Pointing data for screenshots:
---
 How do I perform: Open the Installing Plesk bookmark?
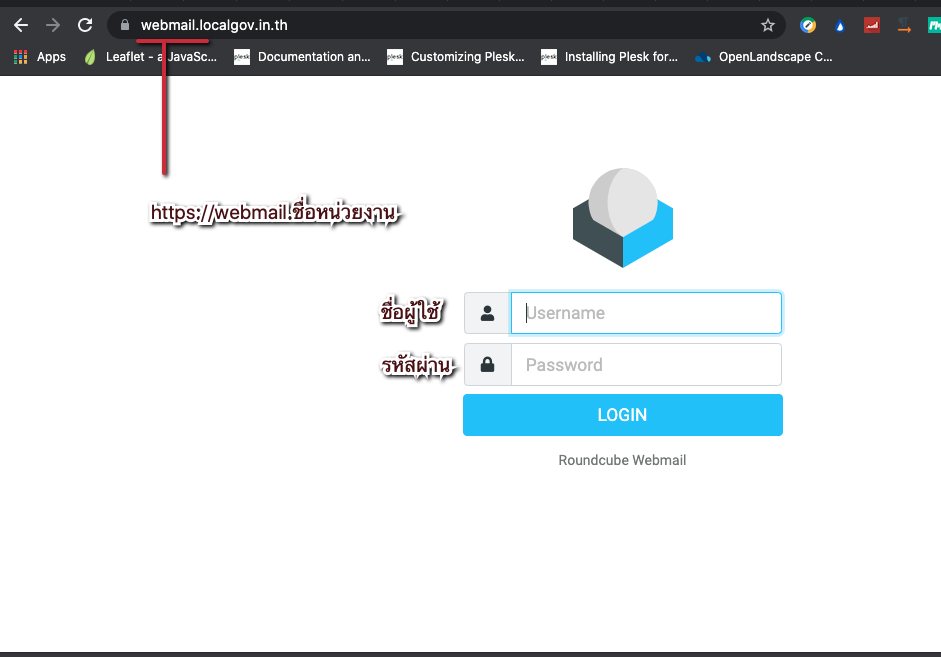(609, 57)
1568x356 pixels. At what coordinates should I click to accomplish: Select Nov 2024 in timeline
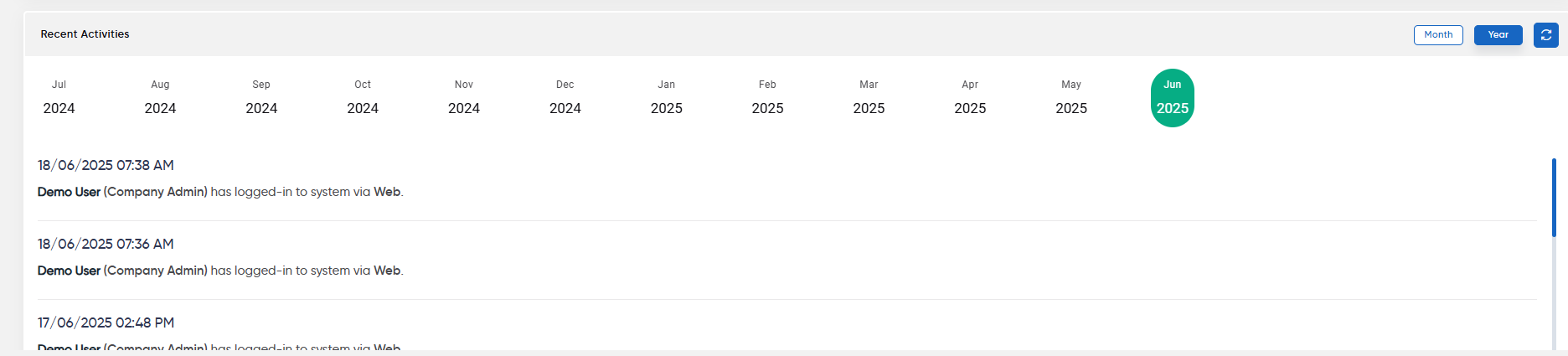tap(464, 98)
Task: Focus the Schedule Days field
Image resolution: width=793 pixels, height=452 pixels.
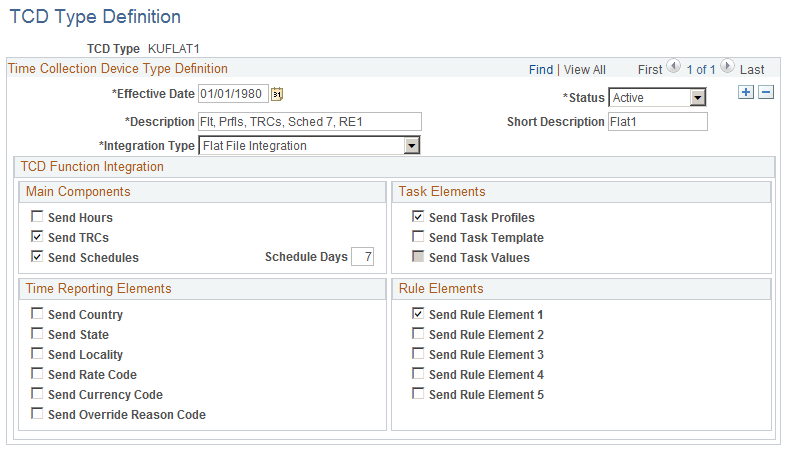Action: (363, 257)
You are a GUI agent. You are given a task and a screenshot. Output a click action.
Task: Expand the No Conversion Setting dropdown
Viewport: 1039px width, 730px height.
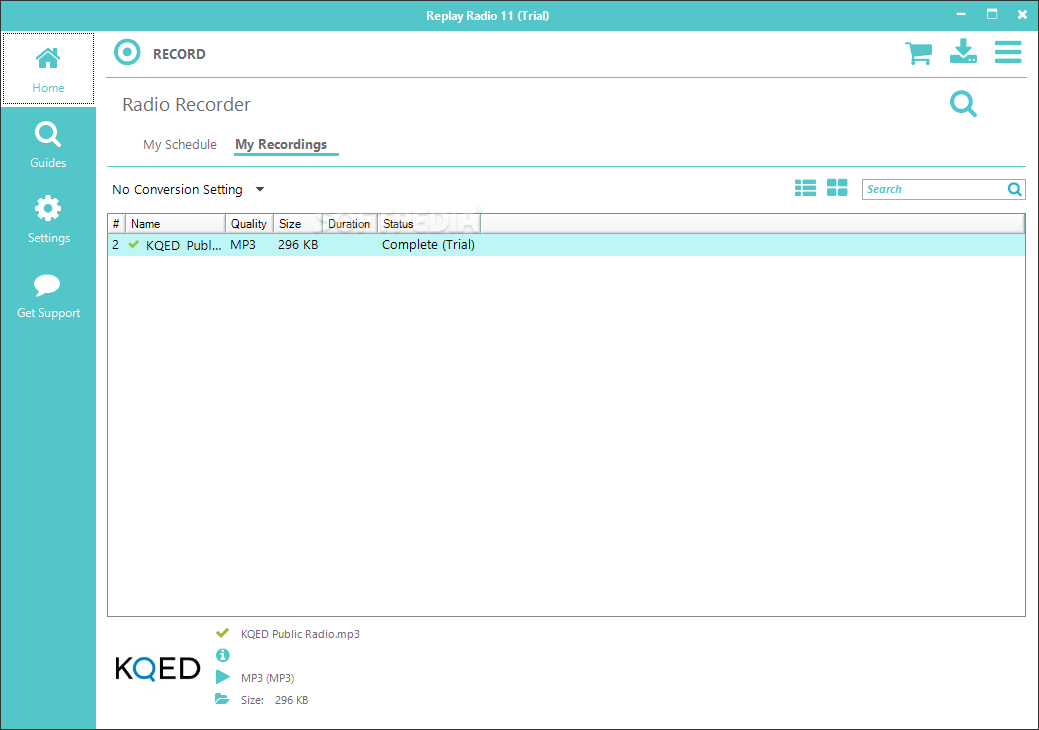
---
*Exercise objective*
Retype every line of the data above word for word, leaving out the pictures.

*The answer*
 How do I perform: Open the Installing Plesk bookmark?
(609, 57)
1568x356 pixels. At what coordinates should I click to accomplish: Select Nov 2024 in timeline
tap(464, 98)
Task: Focus the Schedule Days field
Image resolution: width=793 pixels, height=452 pixels.
Action: (363, 257)
You are a GUI agent. You are given a task and a screenshot. Output a click action.
Task: Expand the No Conversion Setting dropdown
Viewport: 1039px width, 730px height.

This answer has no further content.